Inhofe, 85, a fixture in Oklahoma politics for 50 years, was heavily favored to win his fifth term in office. He defeated Democrat Abby Broyles, 31, an Oklahoma City lawyer and former television reporter, along with a Libertarian and two independents.
Broyles, who was making her first run at political office, painted Inhofe as an out-of-touch Washington insider who is no longer up to the job.
Inhofe amassed a campaign fund of about $5.6 million, including about $1.5 million from political action committees, but Broyles also proved to be an effective fundraiser, totaling more than $1.8 million in contributions, according to the latest federal campaign reports. She got little help from outside groups who calculated a Democrat couldn't win statewide in Oklahoma.
A Democrat hasn't held a U.S. Senate seat in the Sooner State since David Boren stepped down in 1994 to become president of the University of Oklahoma.
Broyles repeatedly lambasted Inhofe for failing to debate her, even crashing the set of an Inhofe political ad shoot in Tulsa to make her point, but Inhofe said he didn't see the need for it. He never debated his Democratic opponent in 2014 and still won the race with 68% of the vote.
"First of all, everyone knows where I am on every conceivable issue.

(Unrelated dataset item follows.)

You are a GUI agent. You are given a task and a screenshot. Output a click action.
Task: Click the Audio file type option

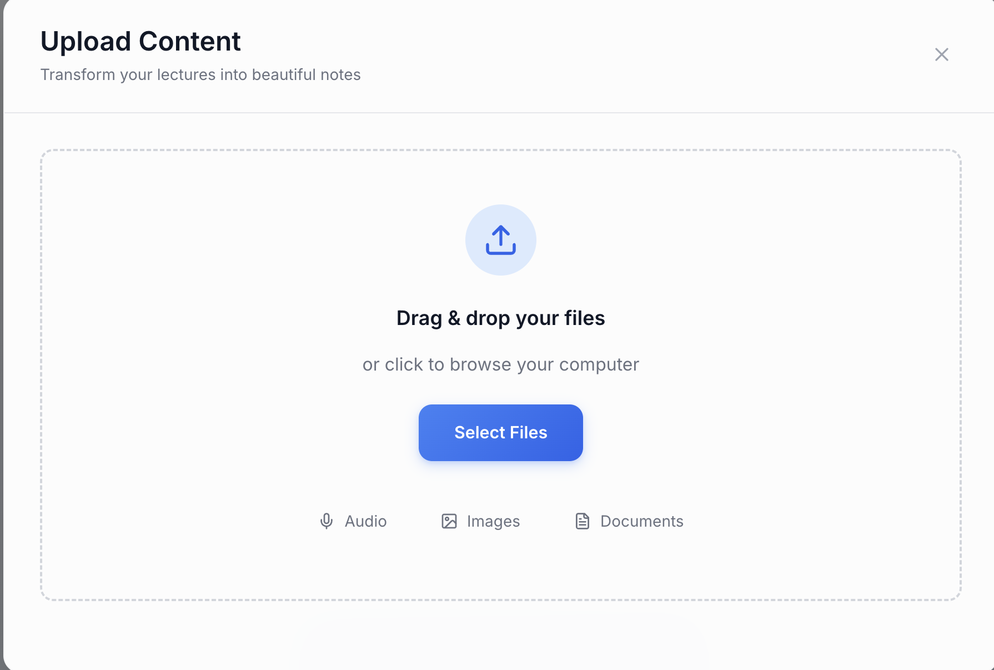click(354, 521)
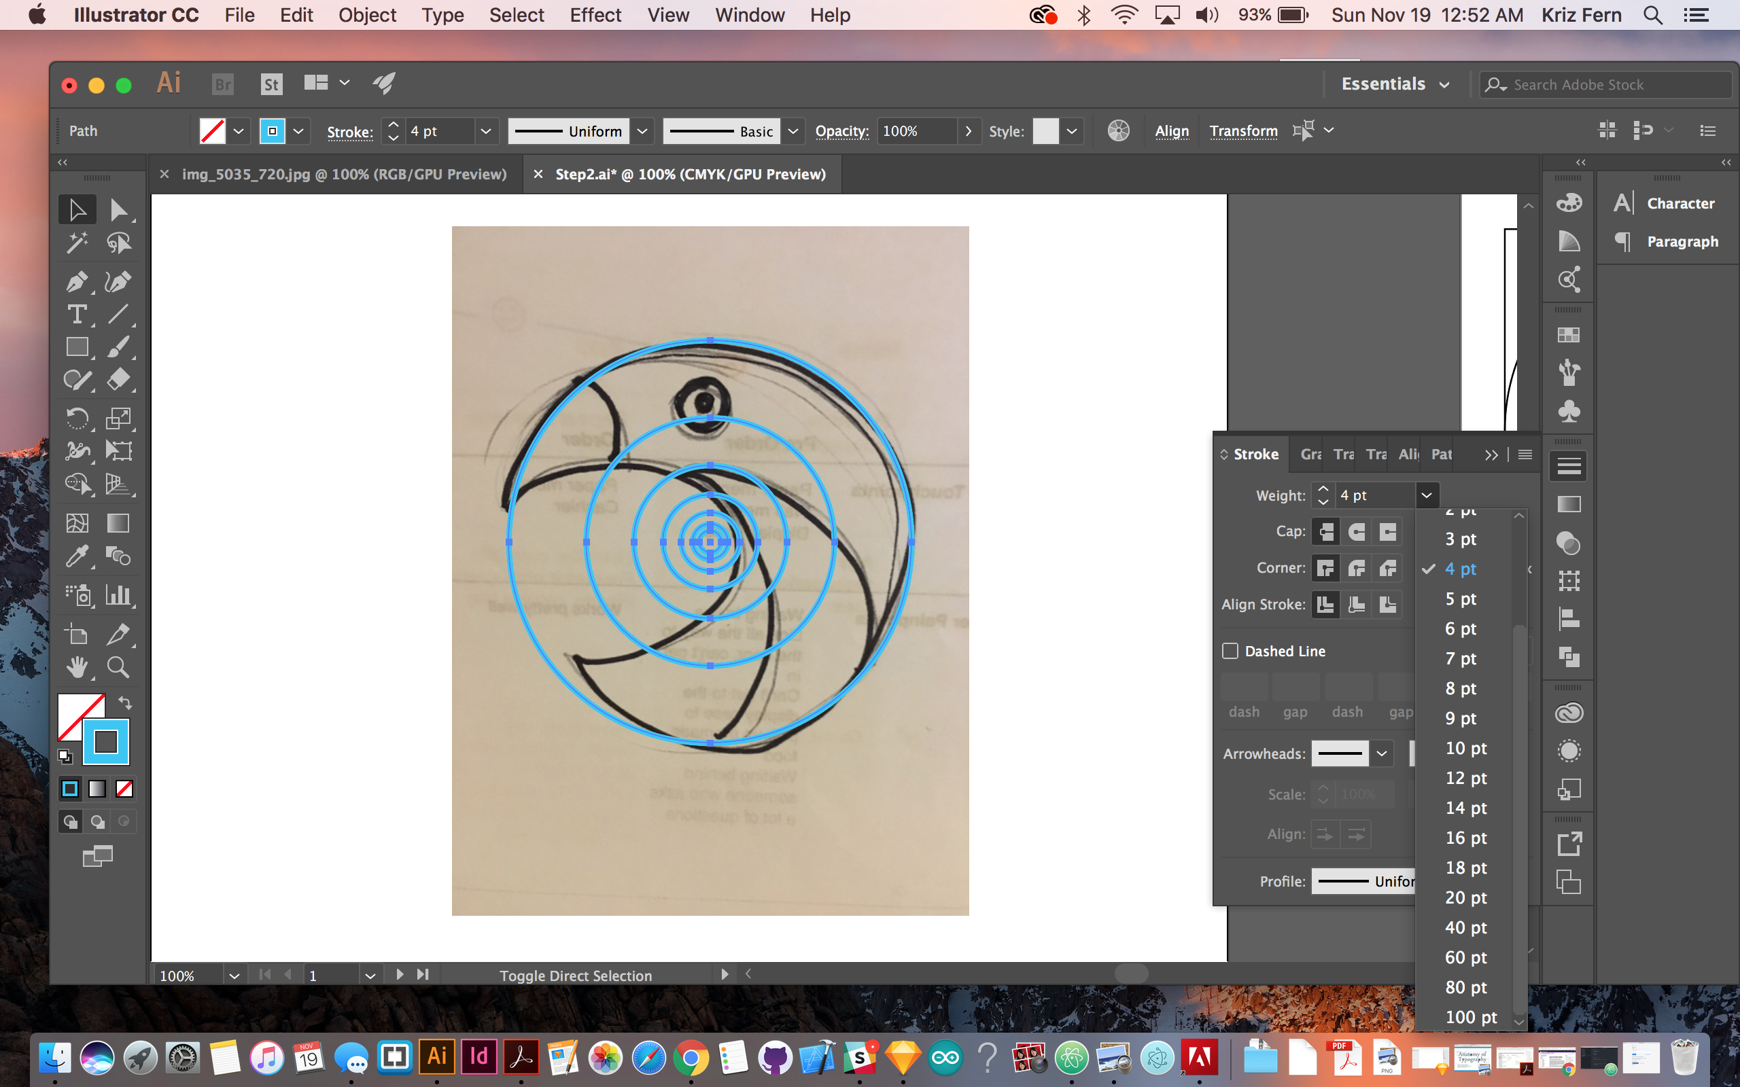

I have four opponents and I don't know where any one of them is on any issue," Inhofe said.
While Broyles' campaign ads mostly attacked Inhofe, she describes herself as a "moderate Democrat" willing to break with her party, particularly on issues such as oil and gas production, a critical part of Oklahoma's economy.
Voters rejected two state questions on the ballot. State Question 805, designed to help reduce the state's high incarceration rate, would have prevented prosecutors from using prior nonviolent convictions to enhance sentences for nonviolent crimes. The proposal faced opposition from district attorneys and several law enforcement groups. Another proposal, State Question 814, would have decreased from 75% to 25% the amount of tobacco company settlement money the state uses for programs to reduce tobacco use. The Legislature wanted to use the funds to help fund a Medicaid expansion approved by voters earlier this year.
Republicans extended their majority in the Oklahoma House, picking up five seats to grow their majority from 77 to 82 members in the 101-member House. Republicans maintained their 39-9 advantage in the state Senate.
Oklahoma County elected its first-ever Black sheriff. Republican Tommie Johnson III, a Norman police officer, defeated Democrat Wayland Cubit, a lieutenant with the Oklahoma City Police Department, according to unofficial results. Johnson ousted incumbent Republican P.D. Taylor in the primary.
Polls closed at 7 p.m. across the state, and election officials said there were reports of heavy turnout at polling stations across the state. The number of people who voted early by mail was more than double what it was in the last general election.